» **The records**
[start]

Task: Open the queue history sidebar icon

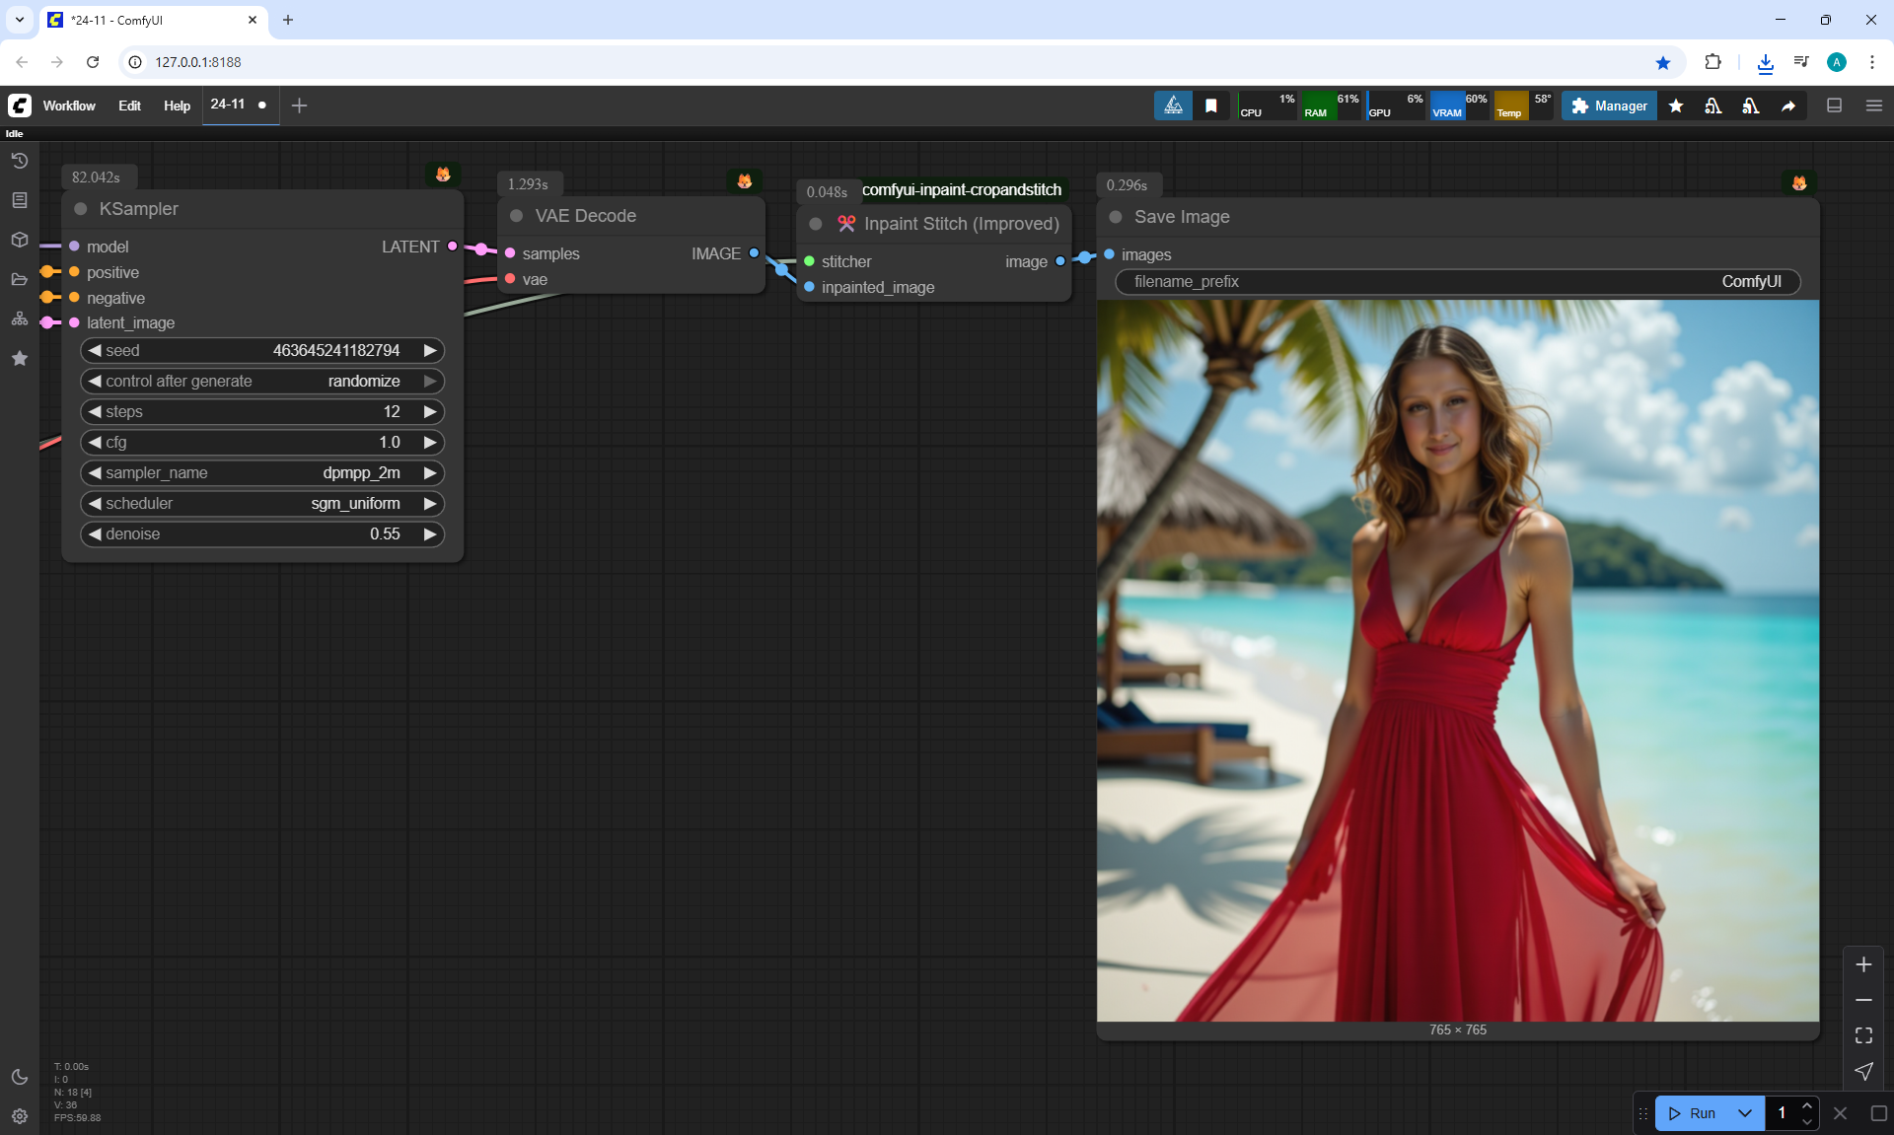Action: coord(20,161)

[end]
[start]

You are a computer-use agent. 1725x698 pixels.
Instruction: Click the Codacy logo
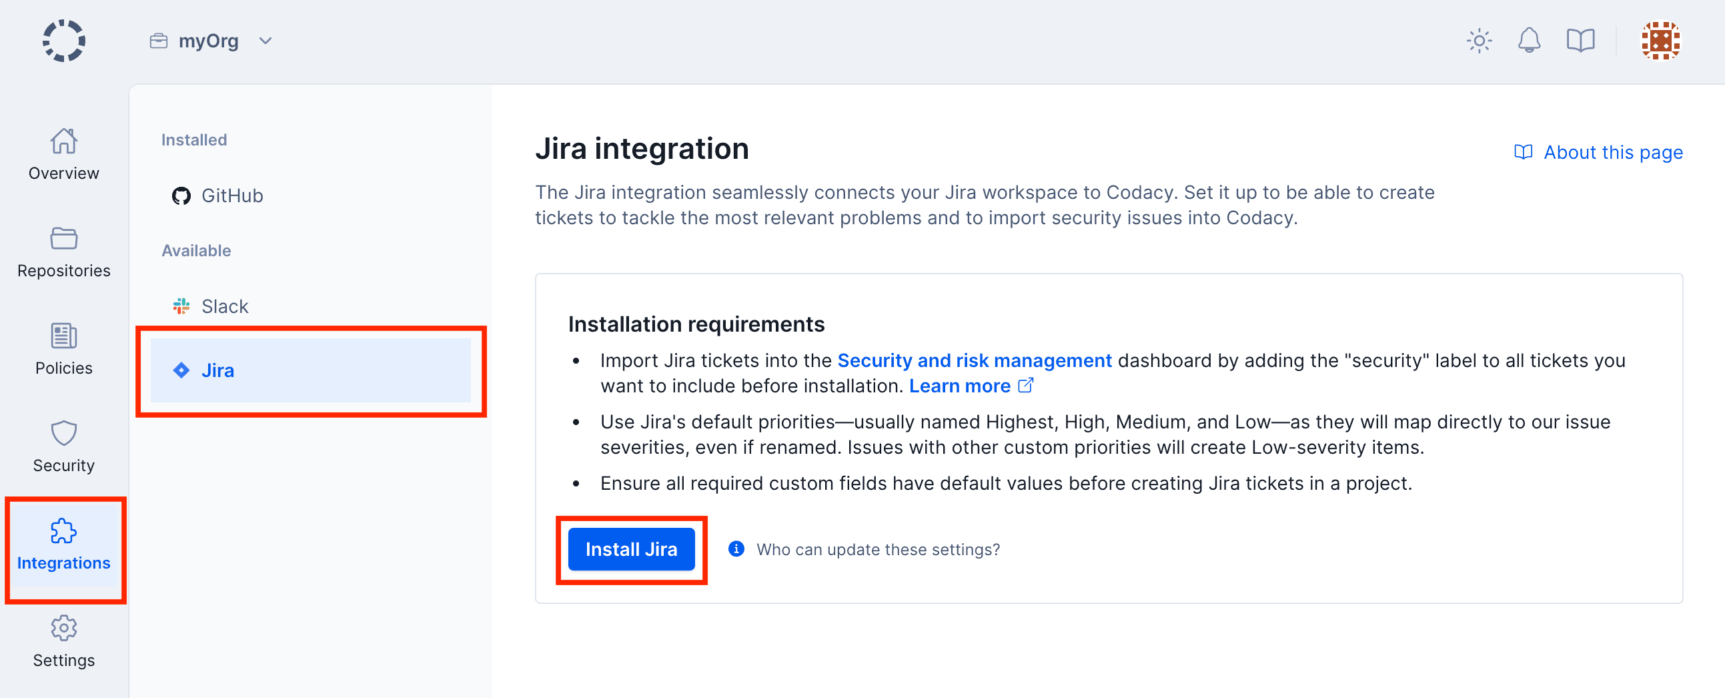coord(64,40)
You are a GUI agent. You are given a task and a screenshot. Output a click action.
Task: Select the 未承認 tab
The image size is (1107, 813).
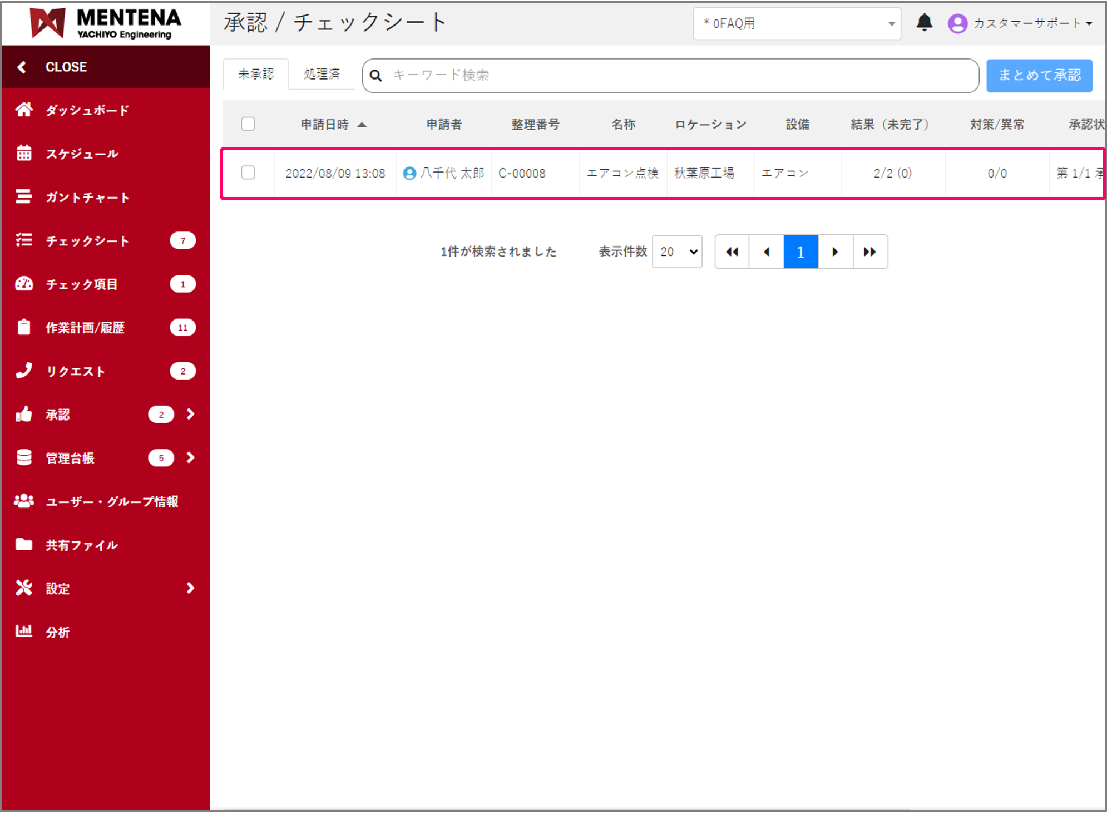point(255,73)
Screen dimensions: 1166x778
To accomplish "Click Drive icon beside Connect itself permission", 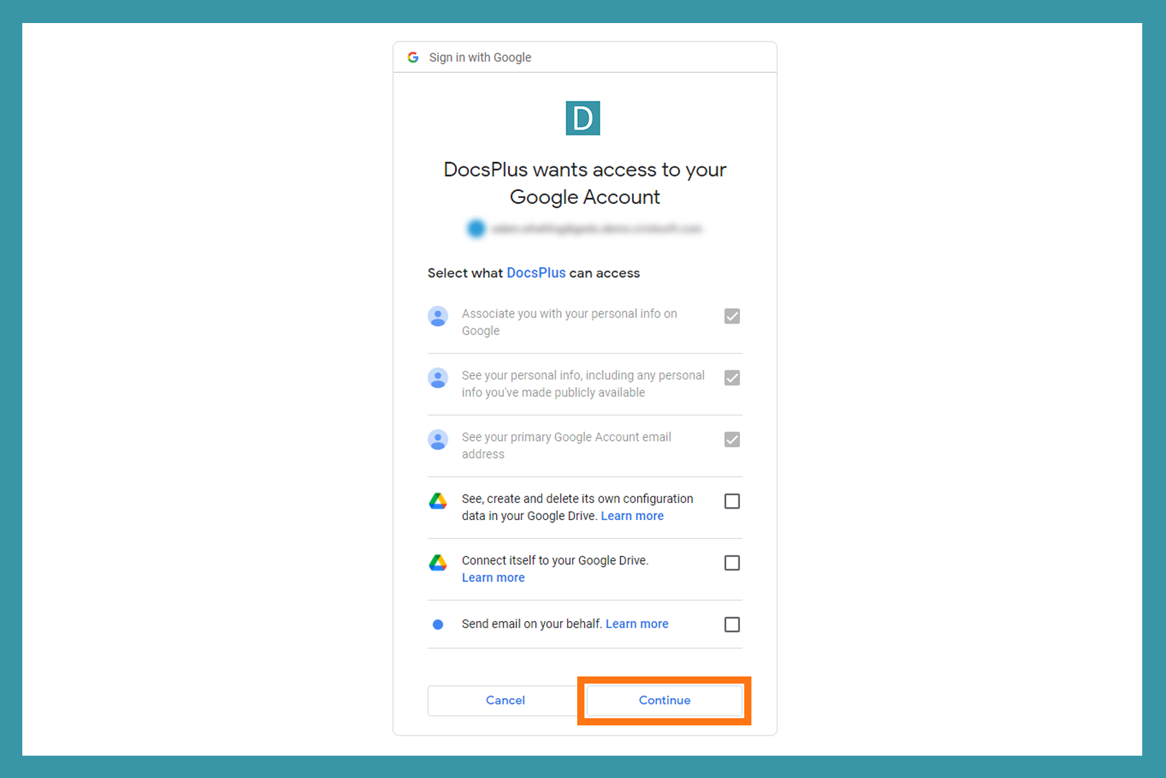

[end]
[start]

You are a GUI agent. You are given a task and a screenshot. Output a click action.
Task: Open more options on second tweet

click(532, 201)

[end]

» **Objective**
Can you reproduce the rows above, starting at the line containing "You are a computer-use" and ending at the line containing "Drive icon beside", with both of those lines included and the pictures left out?

» **Solution**
You are a computer-use agent. 1725x698 pixels.
Instruction: Click the Codacy logo
coord(64,40)
You are a GUI agent. You are given a task and a screenshot. Output a click action.
Task: Select the 未承認 tab
The image size is (1107, 813).
point(255,73)
Screen dimensions: 1166x778
To accomplish "Click Drive icon beside Connect itself permission", 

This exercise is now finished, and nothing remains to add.